▸ Required task: Please render the lines as a JSON list of strings, one string per line and blank lines omitted, from the line with "Task: Open comments" up to and including the line with "Action: (x=15, y=105)".

▸ Input rows:
-------------------------
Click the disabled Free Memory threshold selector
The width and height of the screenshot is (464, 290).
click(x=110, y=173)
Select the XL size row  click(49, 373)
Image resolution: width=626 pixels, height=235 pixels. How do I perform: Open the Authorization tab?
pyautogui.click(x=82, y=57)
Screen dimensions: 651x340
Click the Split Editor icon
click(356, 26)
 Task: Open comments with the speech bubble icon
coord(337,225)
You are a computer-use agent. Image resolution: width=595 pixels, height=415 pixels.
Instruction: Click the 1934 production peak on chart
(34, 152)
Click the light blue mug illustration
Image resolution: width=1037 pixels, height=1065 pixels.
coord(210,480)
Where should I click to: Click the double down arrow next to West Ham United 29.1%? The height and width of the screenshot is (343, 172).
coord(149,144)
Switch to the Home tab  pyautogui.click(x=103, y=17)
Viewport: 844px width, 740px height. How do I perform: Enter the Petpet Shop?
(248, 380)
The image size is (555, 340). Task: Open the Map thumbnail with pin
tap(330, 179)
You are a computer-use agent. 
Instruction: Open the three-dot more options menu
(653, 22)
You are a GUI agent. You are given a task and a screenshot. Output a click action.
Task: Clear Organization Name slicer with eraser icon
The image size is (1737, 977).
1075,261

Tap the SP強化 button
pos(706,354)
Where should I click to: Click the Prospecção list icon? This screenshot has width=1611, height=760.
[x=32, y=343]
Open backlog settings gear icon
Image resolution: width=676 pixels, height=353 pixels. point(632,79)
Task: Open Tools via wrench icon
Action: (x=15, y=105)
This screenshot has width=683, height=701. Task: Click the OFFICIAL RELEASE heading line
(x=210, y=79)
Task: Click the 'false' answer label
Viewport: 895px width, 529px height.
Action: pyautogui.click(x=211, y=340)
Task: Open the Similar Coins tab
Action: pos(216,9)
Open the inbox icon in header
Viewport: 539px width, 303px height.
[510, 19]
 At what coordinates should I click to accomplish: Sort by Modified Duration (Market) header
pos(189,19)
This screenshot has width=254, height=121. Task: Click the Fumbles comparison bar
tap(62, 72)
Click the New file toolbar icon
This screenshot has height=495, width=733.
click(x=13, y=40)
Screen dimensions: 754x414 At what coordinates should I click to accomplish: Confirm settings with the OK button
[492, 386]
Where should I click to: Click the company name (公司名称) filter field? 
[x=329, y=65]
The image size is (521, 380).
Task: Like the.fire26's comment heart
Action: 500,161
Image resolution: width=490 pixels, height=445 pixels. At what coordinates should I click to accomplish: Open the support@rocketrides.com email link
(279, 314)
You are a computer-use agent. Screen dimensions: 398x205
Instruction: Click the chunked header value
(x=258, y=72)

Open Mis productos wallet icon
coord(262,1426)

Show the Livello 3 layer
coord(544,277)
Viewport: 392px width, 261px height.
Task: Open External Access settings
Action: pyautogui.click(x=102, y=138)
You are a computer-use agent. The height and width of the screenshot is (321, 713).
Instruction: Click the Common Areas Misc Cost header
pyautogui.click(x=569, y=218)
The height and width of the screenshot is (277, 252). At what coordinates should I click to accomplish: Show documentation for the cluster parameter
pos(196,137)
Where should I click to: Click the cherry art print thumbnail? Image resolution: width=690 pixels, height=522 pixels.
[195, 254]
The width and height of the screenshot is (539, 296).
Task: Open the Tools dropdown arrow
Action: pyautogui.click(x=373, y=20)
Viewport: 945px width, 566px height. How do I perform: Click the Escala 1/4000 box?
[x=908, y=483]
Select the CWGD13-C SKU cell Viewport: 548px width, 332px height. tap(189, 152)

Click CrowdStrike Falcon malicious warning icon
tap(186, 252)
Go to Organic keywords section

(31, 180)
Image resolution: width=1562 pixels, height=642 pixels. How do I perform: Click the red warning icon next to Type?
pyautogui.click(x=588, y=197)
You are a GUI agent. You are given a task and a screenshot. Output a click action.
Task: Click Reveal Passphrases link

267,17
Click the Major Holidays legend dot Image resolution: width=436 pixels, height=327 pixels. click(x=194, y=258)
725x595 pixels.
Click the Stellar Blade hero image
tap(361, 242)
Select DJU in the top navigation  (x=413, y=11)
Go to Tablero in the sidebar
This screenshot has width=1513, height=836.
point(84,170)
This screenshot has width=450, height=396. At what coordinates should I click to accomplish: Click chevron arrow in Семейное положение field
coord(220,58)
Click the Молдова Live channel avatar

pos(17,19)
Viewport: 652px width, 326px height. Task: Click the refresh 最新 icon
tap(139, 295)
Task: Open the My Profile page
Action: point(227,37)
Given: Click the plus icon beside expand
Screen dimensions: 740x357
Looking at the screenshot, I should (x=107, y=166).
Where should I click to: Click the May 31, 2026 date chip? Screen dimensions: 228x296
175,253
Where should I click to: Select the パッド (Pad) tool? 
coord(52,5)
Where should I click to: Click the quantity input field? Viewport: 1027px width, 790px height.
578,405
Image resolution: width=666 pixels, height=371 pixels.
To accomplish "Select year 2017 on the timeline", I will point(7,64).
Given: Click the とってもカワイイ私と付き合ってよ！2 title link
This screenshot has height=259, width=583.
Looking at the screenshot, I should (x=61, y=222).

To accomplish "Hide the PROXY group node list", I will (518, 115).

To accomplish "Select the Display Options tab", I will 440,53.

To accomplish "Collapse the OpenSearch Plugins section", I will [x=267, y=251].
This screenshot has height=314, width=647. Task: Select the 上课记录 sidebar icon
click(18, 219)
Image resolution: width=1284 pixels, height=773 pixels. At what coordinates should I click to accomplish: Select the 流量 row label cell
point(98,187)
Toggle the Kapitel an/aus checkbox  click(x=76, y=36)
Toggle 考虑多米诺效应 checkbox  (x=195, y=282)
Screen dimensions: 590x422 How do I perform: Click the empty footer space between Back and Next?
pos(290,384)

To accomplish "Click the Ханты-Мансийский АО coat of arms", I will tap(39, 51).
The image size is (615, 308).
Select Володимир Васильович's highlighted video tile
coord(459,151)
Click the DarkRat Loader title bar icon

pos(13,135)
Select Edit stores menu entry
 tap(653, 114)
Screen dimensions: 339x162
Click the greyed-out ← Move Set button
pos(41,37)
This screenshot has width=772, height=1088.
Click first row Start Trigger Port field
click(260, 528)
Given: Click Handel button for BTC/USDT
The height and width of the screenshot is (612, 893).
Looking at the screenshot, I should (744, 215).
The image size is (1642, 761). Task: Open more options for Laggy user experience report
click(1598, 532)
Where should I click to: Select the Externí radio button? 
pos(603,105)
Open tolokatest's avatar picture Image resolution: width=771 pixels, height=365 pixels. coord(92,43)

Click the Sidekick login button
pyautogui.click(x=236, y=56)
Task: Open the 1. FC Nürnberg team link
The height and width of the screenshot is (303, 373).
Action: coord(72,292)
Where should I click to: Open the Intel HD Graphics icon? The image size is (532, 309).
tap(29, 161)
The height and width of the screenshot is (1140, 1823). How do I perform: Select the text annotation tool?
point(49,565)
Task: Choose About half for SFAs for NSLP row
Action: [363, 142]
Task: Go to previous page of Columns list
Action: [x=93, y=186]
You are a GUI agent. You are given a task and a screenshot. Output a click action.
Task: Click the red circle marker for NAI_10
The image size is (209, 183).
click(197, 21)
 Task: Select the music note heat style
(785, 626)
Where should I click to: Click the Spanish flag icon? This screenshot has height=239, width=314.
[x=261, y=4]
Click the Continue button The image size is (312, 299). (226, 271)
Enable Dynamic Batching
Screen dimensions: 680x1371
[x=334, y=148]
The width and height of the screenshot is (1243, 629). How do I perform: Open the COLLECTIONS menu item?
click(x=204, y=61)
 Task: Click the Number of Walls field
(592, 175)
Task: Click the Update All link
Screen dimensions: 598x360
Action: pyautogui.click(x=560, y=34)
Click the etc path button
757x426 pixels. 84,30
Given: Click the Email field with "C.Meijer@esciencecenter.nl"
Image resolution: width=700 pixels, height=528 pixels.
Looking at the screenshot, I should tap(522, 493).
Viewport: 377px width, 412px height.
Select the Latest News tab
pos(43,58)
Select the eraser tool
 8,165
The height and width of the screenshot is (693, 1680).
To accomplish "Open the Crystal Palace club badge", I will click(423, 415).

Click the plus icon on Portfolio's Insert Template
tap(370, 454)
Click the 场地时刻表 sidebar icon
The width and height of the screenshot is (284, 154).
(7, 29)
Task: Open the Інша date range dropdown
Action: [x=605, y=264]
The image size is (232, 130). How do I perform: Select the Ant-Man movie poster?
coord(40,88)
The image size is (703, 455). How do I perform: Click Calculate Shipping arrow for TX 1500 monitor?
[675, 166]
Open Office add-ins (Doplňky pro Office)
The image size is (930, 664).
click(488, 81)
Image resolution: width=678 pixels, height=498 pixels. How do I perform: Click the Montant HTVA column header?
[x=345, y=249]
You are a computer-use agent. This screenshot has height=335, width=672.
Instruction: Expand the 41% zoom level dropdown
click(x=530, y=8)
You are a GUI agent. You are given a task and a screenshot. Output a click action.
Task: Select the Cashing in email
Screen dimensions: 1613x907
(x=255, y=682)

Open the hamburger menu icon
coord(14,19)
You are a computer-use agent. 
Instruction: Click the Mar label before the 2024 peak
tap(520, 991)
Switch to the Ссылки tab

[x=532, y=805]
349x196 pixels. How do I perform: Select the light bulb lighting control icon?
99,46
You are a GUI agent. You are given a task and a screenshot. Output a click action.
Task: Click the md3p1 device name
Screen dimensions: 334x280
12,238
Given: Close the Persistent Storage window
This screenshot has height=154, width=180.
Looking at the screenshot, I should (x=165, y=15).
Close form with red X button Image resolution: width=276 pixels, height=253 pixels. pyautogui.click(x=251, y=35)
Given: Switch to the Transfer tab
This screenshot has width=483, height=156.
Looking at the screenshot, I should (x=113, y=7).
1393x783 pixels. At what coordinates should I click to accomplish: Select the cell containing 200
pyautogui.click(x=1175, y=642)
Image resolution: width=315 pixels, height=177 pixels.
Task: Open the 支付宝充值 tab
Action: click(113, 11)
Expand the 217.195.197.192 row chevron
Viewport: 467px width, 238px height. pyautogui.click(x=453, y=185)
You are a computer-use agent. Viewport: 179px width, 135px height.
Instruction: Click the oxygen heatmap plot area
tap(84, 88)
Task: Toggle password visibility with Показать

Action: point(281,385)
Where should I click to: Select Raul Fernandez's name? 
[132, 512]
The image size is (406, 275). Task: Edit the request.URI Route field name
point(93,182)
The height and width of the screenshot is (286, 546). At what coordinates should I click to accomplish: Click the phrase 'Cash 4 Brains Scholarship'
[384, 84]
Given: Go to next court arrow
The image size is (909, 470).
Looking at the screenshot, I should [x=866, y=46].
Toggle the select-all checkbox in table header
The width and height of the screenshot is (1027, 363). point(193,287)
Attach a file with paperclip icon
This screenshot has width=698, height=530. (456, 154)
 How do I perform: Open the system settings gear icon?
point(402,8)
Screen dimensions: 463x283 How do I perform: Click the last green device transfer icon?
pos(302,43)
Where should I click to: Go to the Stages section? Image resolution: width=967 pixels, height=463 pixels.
-------------------------
▸ Exercise output:
[
  " Task: Open comments with the speech bubble icon",
  "coord(337,225)",
  "You are a computer-use agent. Image resolution: width=595 pixels, height=415 pixels.",
  "Instruction: Click the 1934 production peak on chart",
  "(34, 152)",
  "Click the light blue mug illustration",
  "Image resolution: width=1037 pixels, height=1065 pixels.",
  "coord(210,480)",
  "Where should I click to: Click the double down arrow next to West Ham United 29.1%? The height and width of the screenshot is (343, 172).",
  "coord(149,144)",
  "Switch to the Home tab  pyautogui.click(x=103, y=17)",
  "Viewport: 844px width, 740px height. How do I perform: Enter the Petpet Shop?",
  "(248, 380)",
  "The image size is (555, 340). Task: Open the Map thumbnail with pin",
  "tap(330, 179)",
  "You are a computer-use agent. ",
  "Instruction: Open the three-dot more options menu",
  "(653, 22)",
  "You are a GUI agent. You are given a task and a screenshot. Output a click action.",
  "Task: Clear Organization Name slicer with eraser icon",
  "The image size is (1737, 977).",
  "1075,261",
  "Tap the SP強化 button",
  "pos(706,354)",
  "Where should I click to: Click the Prospecção list icon? This screenshot has width=1611, height=760.",
  "[x=32, y=343]",
  "Open backlog settings gear icon",
  "Image resolution: width=676 pixels, height=353 pixels. point(632,79)",
  "Task: Open Tools via wrench icon",
  "Action: (x=15, y=105)"
]